TAREA 1
Según el texto proporcionado, ¿a qué grupos considera el gobierno uruguayo como "los de afuera"? Enuméralos todos.
TAREA 2
Repite tal cual el fragmento del texto proporcionado que empieza en las palabras "Para el gobierno argentino, su" y termina tras las palabras "por el otro.".

Para el gobierno argentino, su par uruguayo carece de decisión -según algunos- o de poder -según los más avispados- para resolver el principal punto de conflicto: el traslado de la planta. Pudiendo haberse instalado en otra parte, se encuentra emplazada en un punto en el que inevitablemente afectará la vida de una ciudad de 90 mil habitantes. La paradoja del caso es que ambos tienen su parte de razón y ninguno está en condiciones de satisfacer las condiciones exigidas por el otro.

Los “hermanos” son de palo

La ocurrencia de Obdulio Varela en el Maracaná (“Los de afuera son de palo”) tiene en este conflicto una cotidiana vigencia y una perversa aplicación. Para el gobierno uruguayo los “de afuera” son los gualeguaychenses, que no pintan en el asunto, no obstante la fácil comprobación de lo contrario. Pero también lo son los ambientalistas uruguayos y los propios frenteamplistas opositores al desgraciado proyecto, como se verifica en el silencio al que se los somete, víctimas en ocasiones de abusos de poder propios de una dictadura.

(Entradas guardadas)
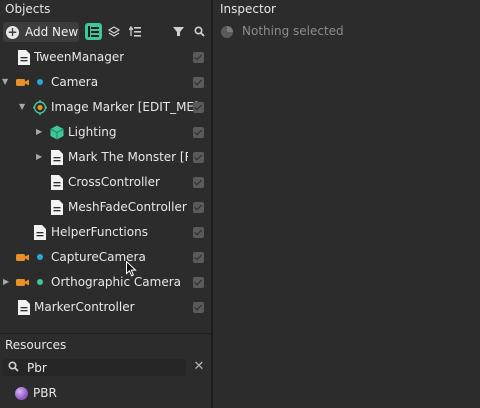  Describe the element at coordinates (57, 132) in the screenshot. I see `lighting-cube-icon` at that location.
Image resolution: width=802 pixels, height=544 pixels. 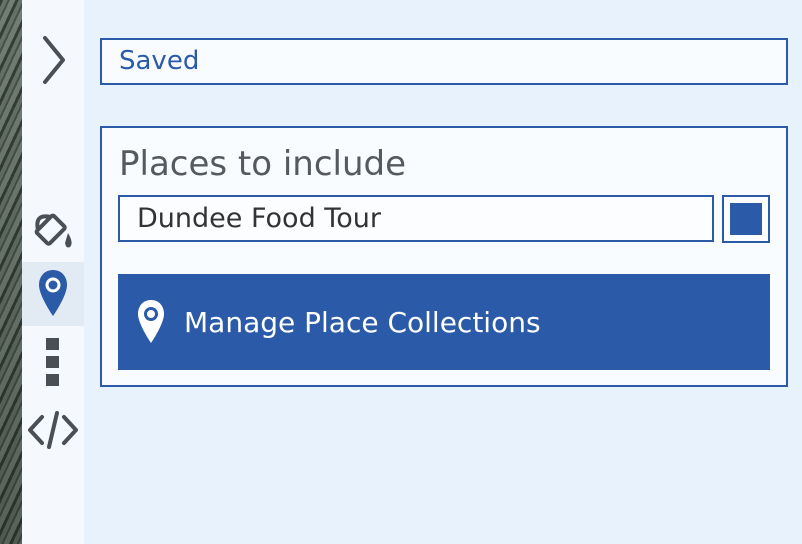 I want to click on collection-color-button, so click(x=746, y=219).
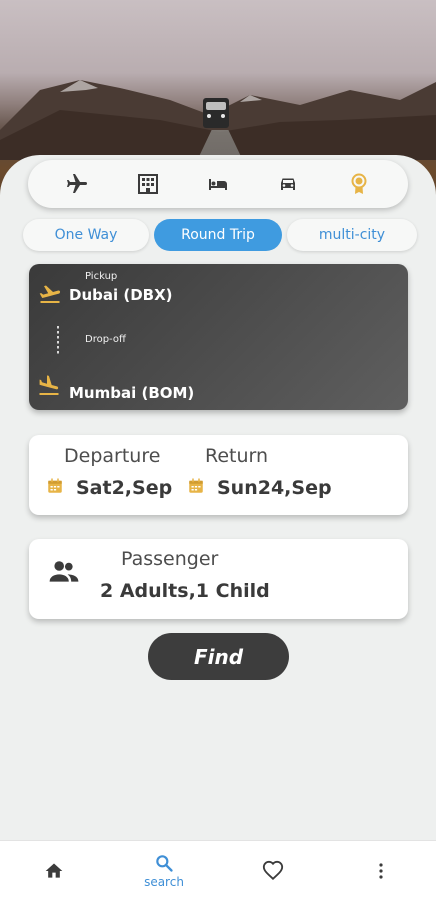 This screenshot has width=436, height=900. What do you see at coordinates (64, 574) in the screenshot?
I see `people-icon` at bounding box center [64, 574].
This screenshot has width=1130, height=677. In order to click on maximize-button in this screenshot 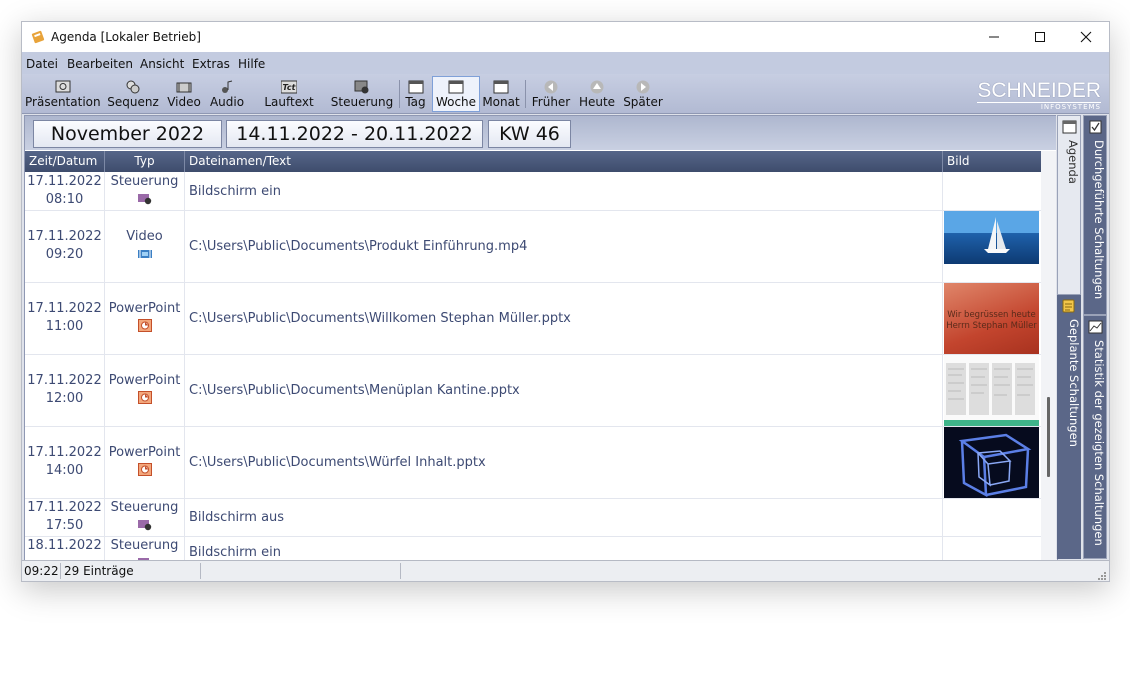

RESPUESTA 1
- Los gualeguaychenses
- Los ambientalistas uruguayos
- Los propios frenteamplistas opositores al proyecto

RESPUESTA 2
Para el gobierno argentino, su par uruguayo carece de decisión -según algunos- o de poder -según los más avispados- para resolver el principal punto de conflicto: el traslado de la planta. Pudiendo haberse instalado en otra parte, se encuentra emplazada en un punto en el que inevitablemente afectará la vida de una ciudad de 90 mil habitantes. La paradoja del caso es que ambos tienen su parte de razón y ninguno está en condiciones de satisfacer las condiciones exigidas por el otro.